» TASK DETAILS
Every line of the material must be set down again without alteration.

==========

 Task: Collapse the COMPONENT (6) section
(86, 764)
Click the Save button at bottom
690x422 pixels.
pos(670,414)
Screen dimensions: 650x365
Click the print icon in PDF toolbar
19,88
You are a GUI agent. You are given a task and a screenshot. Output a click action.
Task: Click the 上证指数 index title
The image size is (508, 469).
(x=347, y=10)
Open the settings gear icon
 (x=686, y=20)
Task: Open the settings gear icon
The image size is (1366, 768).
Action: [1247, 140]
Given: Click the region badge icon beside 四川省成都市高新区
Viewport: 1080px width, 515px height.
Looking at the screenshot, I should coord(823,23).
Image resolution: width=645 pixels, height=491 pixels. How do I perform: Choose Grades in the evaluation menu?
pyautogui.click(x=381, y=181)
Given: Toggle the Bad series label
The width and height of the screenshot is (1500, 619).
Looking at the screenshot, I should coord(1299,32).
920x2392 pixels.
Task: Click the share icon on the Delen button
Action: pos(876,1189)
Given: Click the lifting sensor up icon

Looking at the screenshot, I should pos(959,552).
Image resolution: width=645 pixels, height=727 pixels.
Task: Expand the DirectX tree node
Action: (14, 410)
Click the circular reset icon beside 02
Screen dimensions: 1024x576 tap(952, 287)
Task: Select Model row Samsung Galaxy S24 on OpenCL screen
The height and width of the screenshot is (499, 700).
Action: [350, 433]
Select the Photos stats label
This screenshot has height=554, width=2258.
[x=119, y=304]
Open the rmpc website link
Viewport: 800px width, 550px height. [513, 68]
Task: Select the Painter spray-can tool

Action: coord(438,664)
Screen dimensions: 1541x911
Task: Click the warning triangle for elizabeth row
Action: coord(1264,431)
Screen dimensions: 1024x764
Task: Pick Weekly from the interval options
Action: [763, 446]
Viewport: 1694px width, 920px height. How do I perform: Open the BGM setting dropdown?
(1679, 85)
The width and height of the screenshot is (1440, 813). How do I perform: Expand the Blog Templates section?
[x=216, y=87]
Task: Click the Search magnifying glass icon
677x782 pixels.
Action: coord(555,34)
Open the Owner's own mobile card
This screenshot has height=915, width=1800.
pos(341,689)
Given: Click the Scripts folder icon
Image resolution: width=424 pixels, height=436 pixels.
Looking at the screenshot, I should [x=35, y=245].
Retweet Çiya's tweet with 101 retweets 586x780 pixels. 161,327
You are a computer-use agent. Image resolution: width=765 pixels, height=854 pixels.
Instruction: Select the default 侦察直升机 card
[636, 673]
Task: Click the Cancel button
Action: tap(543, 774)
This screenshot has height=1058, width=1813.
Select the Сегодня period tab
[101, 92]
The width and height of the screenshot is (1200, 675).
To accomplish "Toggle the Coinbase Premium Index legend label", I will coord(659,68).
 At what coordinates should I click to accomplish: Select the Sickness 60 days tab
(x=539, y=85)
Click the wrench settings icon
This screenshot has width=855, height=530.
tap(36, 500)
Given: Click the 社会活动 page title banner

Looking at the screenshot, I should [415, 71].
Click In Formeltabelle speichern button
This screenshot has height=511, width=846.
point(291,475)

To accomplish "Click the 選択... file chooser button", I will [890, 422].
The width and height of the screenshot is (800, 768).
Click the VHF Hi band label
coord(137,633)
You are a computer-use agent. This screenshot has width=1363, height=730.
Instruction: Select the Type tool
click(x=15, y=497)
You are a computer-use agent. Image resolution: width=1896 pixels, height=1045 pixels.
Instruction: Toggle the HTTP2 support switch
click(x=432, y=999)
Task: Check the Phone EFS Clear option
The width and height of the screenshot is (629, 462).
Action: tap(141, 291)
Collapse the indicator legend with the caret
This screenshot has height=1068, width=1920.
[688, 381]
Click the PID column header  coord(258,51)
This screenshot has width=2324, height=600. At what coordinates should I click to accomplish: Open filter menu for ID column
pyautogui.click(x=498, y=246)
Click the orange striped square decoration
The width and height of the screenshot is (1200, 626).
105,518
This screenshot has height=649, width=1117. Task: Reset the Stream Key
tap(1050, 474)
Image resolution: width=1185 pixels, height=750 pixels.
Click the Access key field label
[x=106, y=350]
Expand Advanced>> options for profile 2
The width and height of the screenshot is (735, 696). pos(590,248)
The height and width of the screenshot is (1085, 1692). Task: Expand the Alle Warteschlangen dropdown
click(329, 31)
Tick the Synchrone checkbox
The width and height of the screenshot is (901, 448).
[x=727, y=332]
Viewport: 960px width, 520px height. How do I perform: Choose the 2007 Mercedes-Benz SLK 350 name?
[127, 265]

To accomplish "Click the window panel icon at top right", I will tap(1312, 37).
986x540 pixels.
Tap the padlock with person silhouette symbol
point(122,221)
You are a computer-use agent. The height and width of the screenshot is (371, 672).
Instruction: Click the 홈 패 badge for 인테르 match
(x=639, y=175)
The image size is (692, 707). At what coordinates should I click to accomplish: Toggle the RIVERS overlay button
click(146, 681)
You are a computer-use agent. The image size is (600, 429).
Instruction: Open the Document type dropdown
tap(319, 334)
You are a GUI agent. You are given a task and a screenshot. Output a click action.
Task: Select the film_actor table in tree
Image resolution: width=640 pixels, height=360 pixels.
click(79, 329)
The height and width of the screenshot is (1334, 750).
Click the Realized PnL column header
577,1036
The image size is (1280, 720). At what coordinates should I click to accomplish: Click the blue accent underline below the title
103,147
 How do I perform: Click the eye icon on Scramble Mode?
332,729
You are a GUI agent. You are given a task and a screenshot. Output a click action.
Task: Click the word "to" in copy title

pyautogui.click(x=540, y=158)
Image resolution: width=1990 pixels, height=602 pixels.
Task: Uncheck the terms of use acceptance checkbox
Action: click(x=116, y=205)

==========

» ANSWER
 Task: Collapse the COMPONENT (6) section
(86, 764)
Click the Save button at bottom
690x422 pixels.
pos(670,414)
Screen dimensions: 650x365
Click the print icon in PDF toolbar
19,88
You are a GUI agent. You are given a task and a screenshot. Output a click action.
Task: Click the 上证指数 index title
The image size is (508, 469).
(x=347, y=10)
Open the settings gear icon
 (x=686, y=20)
Task: Open the settings gear icon
The image size is (1366, 768).
Action: [1247, 140]
Given: Click the region badge icon beside 四川省成都市高新区
Viewport: 1080px width, 515px height.
Looking at the screenshot, I should coord(823,23).
Image resolution: width=645 pixels, height=491 pixels. How do I perform: Choose Grades in the evaluation menu?
pyautogui.click(x=381, y=181)
Given: Toggle the Bad series label
The width and height of the screenshot is (1500, 619).
Looking at the screenshot, I should coord(1299,32).
920x2392 pixels.
Task: Click the share icon on the Delen button
Action: pos(876,1189)
Given: Click the lifting sensor up icon

Looking at the screenshot, I should pos(959,552).
Image resolution: width=645 pixels, height=727 pixels.
Task: Expand the DirectX tree node
Action: (14, 410)
Click the circular reset icon beside 02
Screen dimensions: 1024x576 tap(952, 287)
Task: Select Model row Samsung Galaxy S24 on OpenCL screen
The height and width of the screenshot is (499, 700).
Action: [350, 433]
Select the Photos stats label
This screenshot has height=554, width=2258.
[x=119, y=304]
Open the rmpc website link
Viewport: 800px width, 550px height. [513, 68]
Task: Select the Painter spray-can tool

Action: coord(438,664)
Screen dimensions: 1541x911
Task: Click the warning triangle for elizabeth row
Action: coord(1264,431)
Screen dimensions: 1024x764
Task: Pick Weekly from the interval options
Action: [763, 446]
Viewport: 1694px width, 920px height. How do I perform: Open the BGM setting dropdown?
(1679, 85)
The width and height of the screenshot is (1440, 813). How do I perform: Expand the Blog Templates section?
[x=216, y=87]
Task: Click the Search magnifying glass icon
677x782 pixels.
Action: coord(555,34)
Open the Owner's own mobile card
This screenshot has height=915, width=1800.
pos(341,689)
Given: Click the Scripts folder icon
Image resolution: width=424 pixels, height=436 pixels.
Looking at the screenshot, I should [x=35, y=245].
Retweet Çiya's tweet with 101 retweets 586x780 pixels. 161,327
You are a computer-use agent. Image resolution: width=765 pixels, height=854 pixels.
Instruction: Select the default 侦察直升机 card
[636, 673]
Task: Click the Cancel button
Action: tap(543, 774)
This screenshot has height=1058, width=1813.
Select the Сегодня period tab
[101, 92]
The width and height of the screenshot is (1200, 675).
To accomplish "Toggle the Coinbase Premium Index legend label", I will coord(659,68).
 At what coordinates should I click to accomplish: Select the Sickness 60 days tab
(x=539, y=85)
Click the wrench settings icon
This screenshot has width=855, height=530.
tap(36, 500)
Given: Click the 社会活动 page title banner

Looking at the screenshot, I should [415, 71].
Click In Formeltabelle speichern button
This screenshot has height=511, width=846.
point(291,475)

To accomplish "Click the 選択... file chooser button", I will [890, 422].
The width and height of the screenshot is (800, 768).
Click the VHF Hi band label
coord(137,633)
You are a computer-use agent. This screenshot has width=1363, height=730.
Instruction: Select the Type tool
click(x=15, y=497)
You are a computer-use agent. Image resolution: width=1896 pixels, height=1045 pixels.
Instruction: Toggle the HTTP2 support switch
click(x=432, y=999)
Task: Check the Phone EFS Clear option
The width and height of the screenshot is (629, 462).
Action: tap(141, 291)
Collapse the indicator legend with the caret
This screenshot has height=1068, width=1920.
[688, 381]
Click the PID column header  coord(258,51)
This screenshot has width=2324, height=600. At what coordinates should I click to accomplish: Open filter menu for ID column
pyautogui.click(x=498, y=246)
Click the orange striped square decoration
The width and height of the screenshot is (1200, 626).
105,518
This screenshot has height=649, width=1117. Task: Reset the Stream Key
tap(1050, 474)
Image resolution: width=1185 pixels, height=750 pixels.
Click the Access key field label
[x=106, y=350]
Expand Advanced>> options for profile 2
The width and height of the screenshot is (735, 696). pos(590,248)
The height and width of the screenshot is (1085, 1692). Task: Expand the Alle Warteschlangen dropdown
click(329, 31)
Tick the Synchrone checkbox
The width and height of the screenshot is (901, 448).
[x=727, y=332]
Viewport: 960px width, 520px height. How do I perform: Choose the 2007 Mercedes-Benz SLK 350 name?
[127, 265]

To accomplish "Click the window panel icon at top right", I will tap(1312, 37).
986x540 pixels.
Tap the padlock with person silhouette symbol
point(122,221)
You are a computer-use agent. The height and width of the screenshot is (371, 672).
Instruction: Click the 홈 패 badge for 인테르 match
(x=639, y=175)
The image size is (692, 707). At what coordinates should I click to accomplish: Toggle the RIVERS overlay button
click(146, 681)
You are a computer-use agent. The image size is (600, 429).
Instruction: Open the Document type dropdown
tap(319, 334)
You are a GUI agent. You are given a task and a screenshot. Output a click action.
Task: Select the film_actor table in tree
Image resolution: width=640 pixels, height=360 pixels.
click(79, 329)
The height and width of the screenshot is (1334, 750).
Click the Realized PnL column header
577,1036
The image size is (1280, 720). At what coordinates should I click to accomplish: Click the blue accent underline below the title
103,147
 How do I perform: Click the eye icon on Scramble Mode?
332,729
You are a GUI agent. You are given a task and a screenshot. Output a click action.
Task: Click the word "to" in copy title

pyautogui.click(x=540, y=158)
Image resolution: width=1990 pixels, height=602 pixels.
Task: Uncheck the terms of use acceptance checkbox
Action: click(x=116, y=205)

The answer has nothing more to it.